*** 记录列表 ***

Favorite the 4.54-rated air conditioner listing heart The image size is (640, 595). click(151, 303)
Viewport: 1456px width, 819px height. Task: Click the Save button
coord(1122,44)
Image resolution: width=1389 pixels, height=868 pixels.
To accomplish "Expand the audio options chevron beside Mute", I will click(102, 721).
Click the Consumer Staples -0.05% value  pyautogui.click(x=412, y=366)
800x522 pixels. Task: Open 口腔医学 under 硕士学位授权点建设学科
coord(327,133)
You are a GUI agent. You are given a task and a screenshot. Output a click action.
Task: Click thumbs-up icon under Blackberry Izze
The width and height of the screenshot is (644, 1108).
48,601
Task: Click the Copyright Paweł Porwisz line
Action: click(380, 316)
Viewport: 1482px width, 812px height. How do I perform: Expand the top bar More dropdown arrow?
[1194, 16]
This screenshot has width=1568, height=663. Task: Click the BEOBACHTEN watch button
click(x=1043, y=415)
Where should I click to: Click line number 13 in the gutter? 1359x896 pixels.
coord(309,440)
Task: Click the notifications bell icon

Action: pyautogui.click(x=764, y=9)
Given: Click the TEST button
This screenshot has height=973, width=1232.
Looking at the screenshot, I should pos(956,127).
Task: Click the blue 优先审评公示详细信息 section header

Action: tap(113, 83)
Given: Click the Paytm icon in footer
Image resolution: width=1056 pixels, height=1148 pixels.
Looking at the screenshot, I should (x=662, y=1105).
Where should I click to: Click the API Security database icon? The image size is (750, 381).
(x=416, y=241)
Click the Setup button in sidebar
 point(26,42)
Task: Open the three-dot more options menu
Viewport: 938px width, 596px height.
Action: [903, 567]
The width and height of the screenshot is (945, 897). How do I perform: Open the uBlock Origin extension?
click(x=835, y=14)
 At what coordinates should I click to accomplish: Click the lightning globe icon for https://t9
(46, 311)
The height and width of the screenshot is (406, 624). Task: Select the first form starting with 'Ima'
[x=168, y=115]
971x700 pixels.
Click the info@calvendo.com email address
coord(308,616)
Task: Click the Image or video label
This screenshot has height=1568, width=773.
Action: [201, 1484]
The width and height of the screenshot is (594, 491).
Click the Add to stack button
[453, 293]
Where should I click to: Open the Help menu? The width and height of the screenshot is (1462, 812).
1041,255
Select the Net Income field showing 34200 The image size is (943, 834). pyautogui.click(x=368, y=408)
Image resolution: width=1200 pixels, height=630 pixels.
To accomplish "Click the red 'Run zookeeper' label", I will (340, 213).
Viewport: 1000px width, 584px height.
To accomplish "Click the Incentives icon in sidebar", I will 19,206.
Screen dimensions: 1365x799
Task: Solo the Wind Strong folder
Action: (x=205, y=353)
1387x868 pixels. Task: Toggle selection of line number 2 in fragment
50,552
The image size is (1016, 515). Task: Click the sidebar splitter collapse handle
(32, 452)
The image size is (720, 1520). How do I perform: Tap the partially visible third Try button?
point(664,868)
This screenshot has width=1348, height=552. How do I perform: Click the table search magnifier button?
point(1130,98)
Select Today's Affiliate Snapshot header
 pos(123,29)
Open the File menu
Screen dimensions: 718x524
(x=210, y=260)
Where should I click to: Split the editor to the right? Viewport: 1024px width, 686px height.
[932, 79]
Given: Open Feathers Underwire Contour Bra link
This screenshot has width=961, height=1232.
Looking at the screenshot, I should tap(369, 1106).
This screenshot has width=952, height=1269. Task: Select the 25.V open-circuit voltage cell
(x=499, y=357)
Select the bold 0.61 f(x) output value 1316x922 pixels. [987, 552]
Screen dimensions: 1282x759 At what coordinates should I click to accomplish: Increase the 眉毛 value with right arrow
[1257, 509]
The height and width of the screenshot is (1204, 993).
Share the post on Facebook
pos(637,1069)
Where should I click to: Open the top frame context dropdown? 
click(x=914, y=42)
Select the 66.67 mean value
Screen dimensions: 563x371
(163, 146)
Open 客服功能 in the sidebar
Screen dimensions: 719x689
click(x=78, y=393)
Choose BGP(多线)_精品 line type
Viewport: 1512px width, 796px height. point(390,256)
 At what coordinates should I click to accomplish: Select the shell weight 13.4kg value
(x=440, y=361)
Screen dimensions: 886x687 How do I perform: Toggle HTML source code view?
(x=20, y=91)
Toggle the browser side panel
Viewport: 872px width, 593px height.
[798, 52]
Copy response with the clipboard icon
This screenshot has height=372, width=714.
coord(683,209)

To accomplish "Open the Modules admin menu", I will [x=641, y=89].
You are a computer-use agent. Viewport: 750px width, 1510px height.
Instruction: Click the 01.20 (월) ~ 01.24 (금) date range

***

任务提示: 把上面的所有行逐字照原样抄写一遍。

正确结果:
Favorite the 4.54-rated air conditioner listing heart The image size is (640, 595). click(151, 303)
Viewport: 1456px width, 819px height. Task: Click the Save button
coord(1122,44)
Image resolution: width=1389 pixels, height=868 pixels.
To accomplish "Expand the audio options chevron beside Mute", I will click(102, 721).
Click the Consumer Staples -0.05% value  pyautogui.click(x=412, y=366)
800x522 pixels. Task: Open 口腔医学 under 硕士学位授权点建设学科
coord(327,133)
You are a GUI agent. You are given a task and a screenshot. Output a click action.
Task: Click thumbs-up icon under Blackberry Izze
The width and height of the screenshot is (644, 1108).
48,601
Task: Click the Copyright Paweł Porwisz line
Action: click(380, 316)
Viewport: 1482px width, 812px height. How do I perform: Expand the top bar More dropdown arrow?
[1194, 16]
This screenshot has width=1568, height=663. Task: Click the BEOBACHTEN watch button
click(x=1043, y=415)
Where should I click to: Click line number 13 in the gutter? 1359x896 pixels.
coord(309,440)
Task: Click the notifications bell icon

Action: pyautogui.click(x=764, y=9)
Given: Click the TEST button
This screenshot has height=973, width=1232.
Looking at the screenshot, I should pos(956,127).
Task: Click the blue 优先审评公示详细信息 section header

Action: tap(113, 83)
Given: Click the Paytm icon in footer
Image resolution: width=1056 pixels, height=1148 pixels.
Looking at the screenshot, I should (x=662, y=1105).
Where should I click to: Click the API Security database icon? The image size is (750, 381).
(x=416, y=241)
Click the Setup button in sidebar
 point(26,42)
Task: Open the three-dot more options menu
Viewport: 938px width, 596px height.
Action: [903, 567]
The width and height of the screenshot is (945, 897). How do I perform: Open the uBlock Origin extension?
click(x=835, y=14)
 At what coordinates should I click to accomplish: Click the lightning globe icon for https://t9
(46, 311)
The height and width of the screenshot is (406, 624). Task: Select the first form starting with 'Ima'
[x=168, y=115]
971x700 pixels.
Click the info@calvendo.com email address
coord(308,616)
Task: Click the Image or video label
This screenshot has height=1568, width=773.
Action: [201, 1484]
The width and height of the screenshot is (594, 491).
Click the Add to stack button
[453, 293]
Where should I click to: Open the Help menu? The width and height of the screenshot is (1462, 812).
1041,255
Select the Net Income field showing 34200 The image size is (943, 834). pyautogui.click(x=368, y=408)
Image resolution: width=1200 pixels, height=630 pixels.
To accomplish "Click the red 'Run zookeeper' label", I will (340, 213).
Viewport: 1000px width, 584px height.
To accomplish "Click the Incentives icon in sidebar", I will 19,206.
Screen dimensions: 1365x799
Task: Solo the Wind Strong folder
Action: (x=205, y=353)
1387x868 pixels. Task: Toggle selection of line number 2 in fragment
50,552
The image size is (1016, 515). Task: Click the sidebar splitter collapse handle
(32, 452)
The image size is (720, 1520). How do I perform: Tap the partially visible third Try button?
point(664,868)
This screenshot has width=1348, height=552. How do I perform: Click the table search magnifier button?
point(1130,98)
Select Today's Affiliate Snapshot header
 pos(123,29)
Open the File menu
Screen dimensions: 718x524
(x=210, y=260)
Where should I click to: Split the editor to the right? Viewport: 1024px width, 686px height.
[932, 79]
Given: Open Feathers Underwire Contour Bra link
This screenshot has width=961, height=1232.
Looking at the screenshot, I should tap(369, 1106).
This screenshot has width=952, height=1269. Task: Select the 25.V open-circuit voltage cell
(x=499, y=357)
Select the bold 0.61 f(x) output value 1316x922 pixels. [987, 552]
Screen dimensions: 1282x759 At what coordinates should I click to accomplish: Increase the 眉毛 value with right arrow
[1257, 509]
The height and width of the screenshot is (1204, 993).
Share the post on Facebook
pos(637,1069)
Where should I click to: Open the top frame context dropdown? 
click(x=914, y=42)
Select the 66.67 mean value
Screen dimensions: 563x371
(163, 146)
Open 客服功能 in the sidebar
Screen dimensions: 719x689
click(x=78, y=393)
Choose BGP(多线)_精品 line type
Viewport: 1512px width, 796px height. point(390,256)
 At what coordinates should I click to accomplish: Select the shell weight 13.4kg value
(x=440, y=361)
Screen dimensions: 886x687 How do I perform: Toggle HTML source code view?
(x=20, y=91)
Toggle the browser side panel
Viewport: 872px width, 593px height.
[798, 52]
Copy response with the clipboard icon
This screenshot has height=372, width=714.
coord(683,209)

To accomplish "Open the Modules admin menu", I will [x=641, y=89].
You are a computer-use agent. Viewport: 750px width, 1510px height.
Instruction: Click the 01.20 (월) ~ 01.24 (금) date range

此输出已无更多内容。